Now, though, the business is undergoing a major change that is causing a somewhat volatile transitional period. Although cigarettes continue to offer revenue and profit growth, this is due to price rises. They cannot continue indefinitely, since volumes are expected to decline as consumers become increasingly health conscious and regulations become more prohibitive.
However, next-generation products are gradually replacing cigarettes. While their global market value is currently $18 billion versus $785 billion for tobacco, over the long run there is likely to be continued shift from the latter to the former. With British American Tobacco having increasing exposure to reduced-risk products, and it pursuing a strategy that aims to build global brands in this area, it could be well-placed to benefit from changing consumer tastes.

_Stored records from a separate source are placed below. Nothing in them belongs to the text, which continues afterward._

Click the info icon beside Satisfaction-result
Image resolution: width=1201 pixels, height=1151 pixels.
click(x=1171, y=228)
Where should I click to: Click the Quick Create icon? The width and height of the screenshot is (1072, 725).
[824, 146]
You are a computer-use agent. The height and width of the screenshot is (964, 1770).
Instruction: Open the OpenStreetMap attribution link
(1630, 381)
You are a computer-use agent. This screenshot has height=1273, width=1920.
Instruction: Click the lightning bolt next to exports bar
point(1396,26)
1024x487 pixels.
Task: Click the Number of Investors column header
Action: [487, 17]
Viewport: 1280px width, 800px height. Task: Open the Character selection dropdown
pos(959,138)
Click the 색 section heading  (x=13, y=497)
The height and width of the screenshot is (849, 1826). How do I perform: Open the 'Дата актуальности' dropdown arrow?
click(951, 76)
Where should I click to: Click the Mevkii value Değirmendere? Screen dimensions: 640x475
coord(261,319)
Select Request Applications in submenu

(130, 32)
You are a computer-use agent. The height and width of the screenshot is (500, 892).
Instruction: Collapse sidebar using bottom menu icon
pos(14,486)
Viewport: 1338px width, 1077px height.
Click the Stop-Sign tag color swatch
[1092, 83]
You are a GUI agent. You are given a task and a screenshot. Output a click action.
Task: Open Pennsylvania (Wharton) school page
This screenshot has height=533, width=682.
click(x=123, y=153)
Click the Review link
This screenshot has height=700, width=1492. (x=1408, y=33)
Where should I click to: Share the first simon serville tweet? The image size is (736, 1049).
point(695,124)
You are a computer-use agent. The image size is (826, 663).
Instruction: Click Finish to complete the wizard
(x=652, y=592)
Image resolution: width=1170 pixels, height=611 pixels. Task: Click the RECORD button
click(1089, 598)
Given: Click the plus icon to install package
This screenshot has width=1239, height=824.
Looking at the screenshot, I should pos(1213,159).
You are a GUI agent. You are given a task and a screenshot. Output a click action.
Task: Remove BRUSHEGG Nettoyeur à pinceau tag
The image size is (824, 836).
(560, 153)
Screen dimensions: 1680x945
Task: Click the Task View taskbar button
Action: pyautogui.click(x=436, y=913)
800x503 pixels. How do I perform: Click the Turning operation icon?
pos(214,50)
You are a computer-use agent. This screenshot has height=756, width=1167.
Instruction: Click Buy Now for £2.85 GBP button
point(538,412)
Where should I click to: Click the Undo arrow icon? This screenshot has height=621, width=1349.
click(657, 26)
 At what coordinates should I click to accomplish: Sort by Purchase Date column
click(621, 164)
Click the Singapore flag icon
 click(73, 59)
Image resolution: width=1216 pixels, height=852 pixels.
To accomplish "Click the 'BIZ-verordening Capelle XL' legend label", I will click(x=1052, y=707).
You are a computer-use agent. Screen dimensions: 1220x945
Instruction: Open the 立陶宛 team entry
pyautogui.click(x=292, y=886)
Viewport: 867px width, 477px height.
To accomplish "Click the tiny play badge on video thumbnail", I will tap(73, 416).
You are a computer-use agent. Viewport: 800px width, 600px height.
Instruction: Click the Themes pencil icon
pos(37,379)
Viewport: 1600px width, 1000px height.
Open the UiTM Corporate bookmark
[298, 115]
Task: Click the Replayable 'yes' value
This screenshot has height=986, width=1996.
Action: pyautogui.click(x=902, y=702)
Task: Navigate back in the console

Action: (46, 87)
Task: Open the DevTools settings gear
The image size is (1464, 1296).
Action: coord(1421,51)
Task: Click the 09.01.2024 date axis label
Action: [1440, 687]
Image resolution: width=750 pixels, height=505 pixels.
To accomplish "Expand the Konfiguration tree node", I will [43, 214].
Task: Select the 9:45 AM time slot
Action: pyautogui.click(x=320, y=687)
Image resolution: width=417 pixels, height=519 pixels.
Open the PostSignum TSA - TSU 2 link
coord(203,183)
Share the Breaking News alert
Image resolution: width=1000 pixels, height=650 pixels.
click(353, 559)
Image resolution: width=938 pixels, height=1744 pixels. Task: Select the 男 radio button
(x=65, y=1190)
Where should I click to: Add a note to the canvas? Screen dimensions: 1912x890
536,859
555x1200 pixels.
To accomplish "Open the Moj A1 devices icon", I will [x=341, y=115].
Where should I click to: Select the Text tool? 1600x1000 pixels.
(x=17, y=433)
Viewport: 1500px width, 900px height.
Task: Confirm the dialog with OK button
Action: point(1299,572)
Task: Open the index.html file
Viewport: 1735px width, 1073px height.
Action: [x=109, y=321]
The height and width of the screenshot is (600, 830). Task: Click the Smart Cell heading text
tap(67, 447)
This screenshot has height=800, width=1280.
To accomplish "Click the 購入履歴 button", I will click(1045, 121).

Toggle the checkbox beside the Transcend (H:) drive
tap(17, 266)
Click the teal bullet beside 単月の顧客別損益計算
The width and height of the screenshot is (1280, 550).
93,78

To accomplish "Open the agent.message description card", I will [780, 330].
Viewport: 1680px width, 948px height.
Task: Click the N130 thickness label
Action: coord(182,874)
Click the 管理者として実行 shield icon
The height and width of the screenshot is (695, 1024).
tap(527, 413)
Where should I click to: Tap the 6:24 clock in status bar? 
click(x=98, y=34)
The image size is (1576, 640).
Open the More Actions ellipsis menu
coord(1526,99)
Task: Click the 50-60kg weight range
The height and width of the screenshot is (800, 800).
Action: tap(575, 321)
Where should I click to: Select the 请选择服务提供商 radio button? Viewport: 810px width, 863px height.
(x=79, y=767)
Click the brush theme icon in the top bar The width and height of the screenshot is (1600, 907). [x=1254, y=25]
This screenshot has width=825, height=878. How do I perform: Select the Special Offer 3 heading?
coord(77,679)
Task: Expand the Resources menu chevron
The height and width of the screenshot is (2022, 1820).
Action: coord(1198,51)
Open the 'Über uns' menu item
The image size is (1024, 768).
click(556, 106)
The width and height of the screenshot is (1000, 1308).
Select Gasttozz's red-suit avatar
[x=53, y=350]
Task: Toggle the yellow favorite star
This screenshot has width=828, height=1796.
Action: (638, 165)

Although the shift from cigarettes to reduced-risk products is unlikely to be frictionless, it could present an investment opportunity for long-term investors. Since the company’s shares continue to be unpopular as a result of the ongoing changes within the wider industry, they trade on a P/E ratio of 9.6. Furthermore, they offer a dividend yield of 6.9%, which is likely to grow over the medium term due to the opportunities in next-generation products, as well as the potential for cigarette price rises.
Therefore, while the stock may have lost its status as a relatively consistent, defensive and reliable business to own, its growth potential remains high. If, as expected, sales of next-generation products largely offset cigarette volume declines, the business could enjoy a significant tailwind in the long run. While there is a risk that this may not happen, its valuation suggests that investors may have already priced this in to a large degree.